▶ [Task item]
Output exactly the lines that run from the top of the entries to the line holding "Select the 主页", including both of those lines.

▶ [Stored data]
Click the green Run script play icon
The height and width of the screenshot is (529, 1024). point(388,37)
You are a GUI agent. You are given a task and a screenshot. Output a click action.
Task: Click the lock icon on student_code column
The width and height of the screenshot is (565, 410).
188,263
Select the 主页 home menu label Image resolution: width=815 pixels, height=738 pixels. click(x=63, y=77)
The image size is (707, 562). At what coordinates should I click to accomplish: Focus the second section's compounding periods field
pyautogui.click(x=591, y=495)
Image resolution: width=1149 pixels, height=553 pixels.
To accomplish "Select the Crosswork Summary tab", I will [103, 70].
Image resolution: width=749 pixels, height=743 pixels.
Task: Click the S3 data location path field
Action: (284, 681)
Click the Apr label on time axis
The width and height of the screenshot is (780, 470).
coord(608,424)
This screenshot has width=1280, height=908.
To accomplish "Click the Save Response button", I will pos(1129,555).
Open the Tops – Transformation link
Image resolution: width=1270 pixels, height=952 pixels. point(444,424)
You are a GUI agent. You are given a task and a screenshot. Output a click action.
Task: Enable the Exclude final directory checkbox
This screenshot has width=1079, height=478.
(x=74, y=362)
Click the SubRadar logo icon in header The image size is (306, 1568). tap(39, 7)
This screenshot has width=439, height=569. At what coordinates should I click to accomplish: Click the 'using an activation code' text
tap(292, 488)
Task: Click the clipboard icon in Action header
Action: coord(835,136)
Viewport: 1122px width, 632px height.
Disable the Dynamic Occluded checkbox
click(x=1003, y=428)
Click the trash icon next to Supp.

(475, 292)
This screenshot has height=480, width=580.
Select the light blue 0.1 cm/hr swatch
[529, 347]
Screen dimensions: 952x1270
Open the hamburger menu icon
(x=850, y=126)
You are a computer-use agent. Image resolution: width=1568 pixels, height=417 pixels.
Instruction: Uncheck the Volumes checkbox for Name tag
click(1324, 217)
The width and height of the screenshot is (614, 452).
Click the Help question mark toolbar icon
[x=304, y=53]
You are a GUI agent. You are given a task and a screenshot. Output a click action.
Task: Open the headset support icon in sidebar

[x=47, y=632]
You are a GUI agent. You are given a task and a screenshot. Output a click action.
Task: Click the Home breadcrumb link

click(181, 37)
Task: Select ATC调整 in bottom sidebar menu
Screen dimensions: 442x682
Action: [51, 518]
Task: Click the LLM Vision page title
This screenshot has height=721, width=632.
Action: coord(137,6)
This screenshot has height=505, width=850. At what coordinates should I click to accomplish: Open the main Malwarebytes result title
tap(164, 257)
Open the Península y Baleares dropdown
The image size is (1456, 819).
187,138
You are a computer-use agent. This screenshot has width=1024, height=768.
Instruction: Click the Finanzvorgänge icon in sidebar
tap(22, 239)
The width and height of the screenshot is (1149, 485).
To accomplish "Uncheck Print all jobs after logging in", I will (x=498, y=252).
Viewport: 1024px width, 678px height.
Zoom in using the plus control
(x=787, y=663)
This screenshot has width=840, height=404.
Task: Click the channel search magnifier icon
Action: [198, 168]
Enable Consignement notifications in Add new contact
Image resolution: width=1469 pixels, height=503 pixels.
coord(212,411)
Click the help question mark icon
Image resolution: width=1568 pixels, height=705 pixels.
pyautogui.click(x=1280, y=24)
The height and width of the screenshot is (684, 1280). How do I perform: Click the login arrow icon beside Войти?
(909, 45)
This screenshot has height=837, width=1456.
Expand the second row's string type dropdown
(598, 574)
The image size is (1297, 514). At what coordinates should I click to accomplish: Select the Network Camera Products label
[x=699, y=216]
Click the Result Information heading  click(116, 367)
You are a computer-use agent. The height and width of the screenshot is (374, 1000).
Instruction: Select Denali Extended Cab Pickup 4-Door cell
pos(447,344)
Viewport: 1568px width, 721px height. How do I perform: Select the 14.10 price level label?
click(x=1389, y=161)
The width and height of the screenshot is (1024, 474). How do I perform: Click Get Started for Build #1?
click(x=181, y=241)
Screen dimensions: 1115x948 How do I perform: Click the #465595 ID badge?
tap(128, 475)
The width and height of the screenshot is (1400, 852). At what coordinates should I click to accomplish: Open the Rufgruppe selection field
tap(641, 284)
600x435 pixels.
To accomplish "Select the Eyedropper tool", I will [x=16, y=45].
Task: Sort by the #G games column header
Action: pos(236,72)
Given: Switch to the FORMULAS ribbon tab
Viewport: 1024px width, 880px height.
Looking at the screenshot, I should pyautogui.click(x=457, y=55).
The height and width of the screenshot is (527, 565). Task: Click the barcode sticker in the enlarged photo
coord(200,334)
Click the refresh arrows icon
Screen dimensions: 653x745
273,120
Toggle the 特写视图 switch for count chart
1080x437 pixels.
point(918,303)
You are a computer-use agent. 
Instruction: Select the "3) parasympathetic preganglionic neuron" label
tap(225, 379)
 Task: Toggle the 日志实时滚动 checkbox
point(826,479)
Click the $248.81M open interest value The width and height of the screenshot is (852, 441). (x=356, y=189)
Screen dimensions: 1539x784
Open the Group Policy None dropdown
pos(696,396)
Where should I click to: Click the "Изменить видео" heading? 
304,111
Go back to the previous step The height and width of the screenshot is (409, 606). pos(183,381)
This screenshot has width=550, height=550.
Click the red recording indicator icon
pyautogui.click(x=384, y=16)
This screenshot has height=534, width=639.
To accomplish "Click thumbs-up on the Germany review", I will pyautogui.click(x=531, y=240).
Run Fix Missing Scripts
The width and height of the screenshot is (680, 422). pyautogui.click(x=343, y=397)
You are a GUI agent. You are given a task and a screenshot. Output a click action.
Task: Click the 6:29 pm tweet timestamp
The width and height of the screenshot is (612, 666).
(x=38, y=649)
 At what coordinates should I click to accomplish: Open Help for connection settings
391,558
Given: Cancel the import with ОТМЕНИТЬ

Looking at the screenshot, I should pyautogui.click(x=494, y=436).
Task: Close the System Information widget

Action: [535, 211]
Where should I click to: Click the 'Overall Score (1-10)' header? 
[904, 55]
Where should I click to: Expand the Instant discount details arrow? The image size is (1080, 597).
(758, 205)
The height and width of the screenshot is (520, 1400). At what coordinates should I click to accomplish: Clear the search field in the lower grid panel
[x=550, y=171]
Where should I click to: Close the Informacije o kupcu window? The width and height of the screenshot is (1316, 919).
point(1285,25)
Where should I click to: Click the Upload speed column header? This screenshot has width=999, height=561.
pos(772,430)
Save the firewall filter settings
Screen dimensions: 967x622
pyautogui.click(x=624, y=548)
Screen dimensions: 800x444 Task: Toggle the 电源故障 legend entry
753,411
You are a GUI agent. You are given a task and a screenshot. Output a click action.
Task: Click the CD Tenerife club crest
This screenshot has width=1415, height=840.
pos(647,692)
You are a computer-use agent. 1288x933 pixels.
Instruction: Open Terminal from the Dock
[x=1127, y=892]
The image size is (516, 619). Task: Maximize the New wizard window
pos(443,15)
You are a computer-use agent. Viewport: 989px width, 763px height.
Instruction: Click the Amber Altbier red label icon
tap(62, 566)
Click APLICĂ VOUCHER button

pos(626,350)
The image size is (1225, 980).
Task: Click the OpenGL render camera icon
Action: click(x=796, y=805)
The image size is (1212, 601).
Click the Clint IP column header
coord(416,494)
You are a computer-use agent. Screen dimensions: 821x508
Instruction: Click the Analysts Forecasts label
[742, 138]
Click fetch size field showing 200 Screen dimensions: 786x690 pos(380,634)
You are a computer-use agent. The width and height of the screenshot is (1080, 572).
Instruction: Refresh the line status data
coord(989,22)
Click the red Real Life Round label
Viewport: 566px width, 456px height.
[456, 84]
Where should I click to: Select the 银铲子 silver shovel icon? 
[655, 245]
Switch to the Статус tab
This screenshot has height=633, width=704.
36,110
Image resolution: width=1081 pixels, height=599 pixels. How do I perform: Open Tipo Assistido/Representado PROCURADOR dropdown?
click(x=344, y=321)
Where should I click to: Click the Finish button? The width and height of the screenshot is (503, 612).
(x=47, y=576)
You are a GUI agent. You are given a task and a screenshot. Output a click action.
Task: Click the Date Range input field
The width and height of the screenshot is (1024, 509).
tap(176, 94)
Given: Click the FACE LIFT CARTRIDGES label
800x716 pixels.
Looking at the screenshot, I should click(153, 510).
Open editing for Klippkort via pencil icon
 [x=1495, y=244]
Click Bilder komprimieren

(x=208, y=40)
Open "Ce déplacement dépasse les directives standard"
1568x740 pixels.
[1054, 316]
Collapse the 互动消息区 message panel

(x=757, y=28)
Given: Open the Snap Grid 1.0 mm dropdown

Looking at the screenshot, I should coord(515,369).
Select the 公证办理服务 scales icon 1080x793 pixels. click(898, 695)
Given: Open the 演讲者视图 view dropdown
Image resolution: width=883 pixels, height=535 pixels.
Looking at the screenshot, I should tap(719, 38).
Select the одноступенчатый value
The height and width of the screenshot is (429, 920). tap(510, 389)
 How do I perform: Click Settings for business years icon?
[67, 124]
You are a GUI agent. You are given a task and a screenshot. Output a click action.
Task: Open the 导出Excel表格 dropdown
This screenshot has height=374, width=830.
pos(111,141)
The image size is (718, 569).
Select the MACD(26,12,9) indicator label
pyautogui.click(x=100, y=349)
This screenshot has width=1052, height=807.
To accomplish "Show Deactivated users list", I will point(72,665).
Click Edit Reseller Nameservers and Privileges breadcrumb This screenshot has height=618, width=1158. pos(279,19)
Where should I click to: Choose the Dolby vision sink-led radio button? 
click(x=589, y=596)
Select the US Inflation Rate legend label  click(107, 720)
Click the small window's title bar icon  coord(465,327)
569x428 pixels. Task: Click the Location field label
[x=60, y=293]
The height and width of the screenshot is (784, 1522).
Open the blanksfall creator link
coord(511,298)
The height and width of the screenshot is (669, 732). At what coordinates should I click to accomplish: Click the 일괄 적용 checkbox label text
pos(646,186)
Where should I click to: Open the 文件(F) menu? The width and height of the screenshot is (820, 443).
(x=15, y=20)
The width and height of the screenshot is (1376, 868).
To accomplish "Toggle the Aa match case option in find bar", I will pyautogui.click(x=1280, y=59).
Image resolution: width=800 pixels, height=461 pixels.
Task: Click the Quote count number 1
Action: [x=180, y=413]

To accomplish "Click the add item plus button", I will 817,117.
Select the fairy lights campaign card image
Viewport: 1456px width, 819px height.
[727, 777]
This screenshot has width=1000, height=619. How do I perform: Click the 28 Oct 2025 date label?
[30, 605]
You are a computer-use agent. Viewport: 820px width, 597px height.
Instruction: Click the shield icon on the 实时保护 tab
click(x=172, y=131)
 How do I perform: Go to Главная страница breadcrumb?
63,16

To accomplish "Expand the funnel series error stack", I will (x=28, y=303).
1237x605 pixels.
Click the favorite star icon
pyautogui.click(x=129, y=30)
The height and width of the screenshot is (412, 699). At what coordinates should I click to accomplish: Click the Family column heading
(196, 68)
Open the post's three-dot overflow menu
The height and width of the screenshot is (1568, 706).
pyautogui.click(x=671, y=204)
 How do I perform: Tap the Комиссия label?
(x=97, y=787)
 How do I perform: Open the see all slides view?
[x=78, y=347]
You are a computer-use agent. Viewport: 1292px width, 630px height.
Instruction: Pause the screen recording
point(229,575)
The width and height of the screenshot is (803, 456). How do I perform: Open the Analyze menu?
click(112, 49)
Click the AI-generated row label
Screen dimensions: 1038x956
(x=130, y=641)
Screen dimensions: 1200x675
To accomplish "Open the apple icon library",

▶ [Answer for this exercise]
Click the green Run script play icon
The height and width of the screenshot is (529, 1024). point(388,37)
You are a GUI agent. You are given a task and a screenshot. Output a click action.
Task: Click the lock icon on student_code column
The width and height of the screenshot is (565, 410).
188,263
Select the 主页 home menu label Image resolution: width=815 pixels, height=738 pixels. click(x=63, y=77)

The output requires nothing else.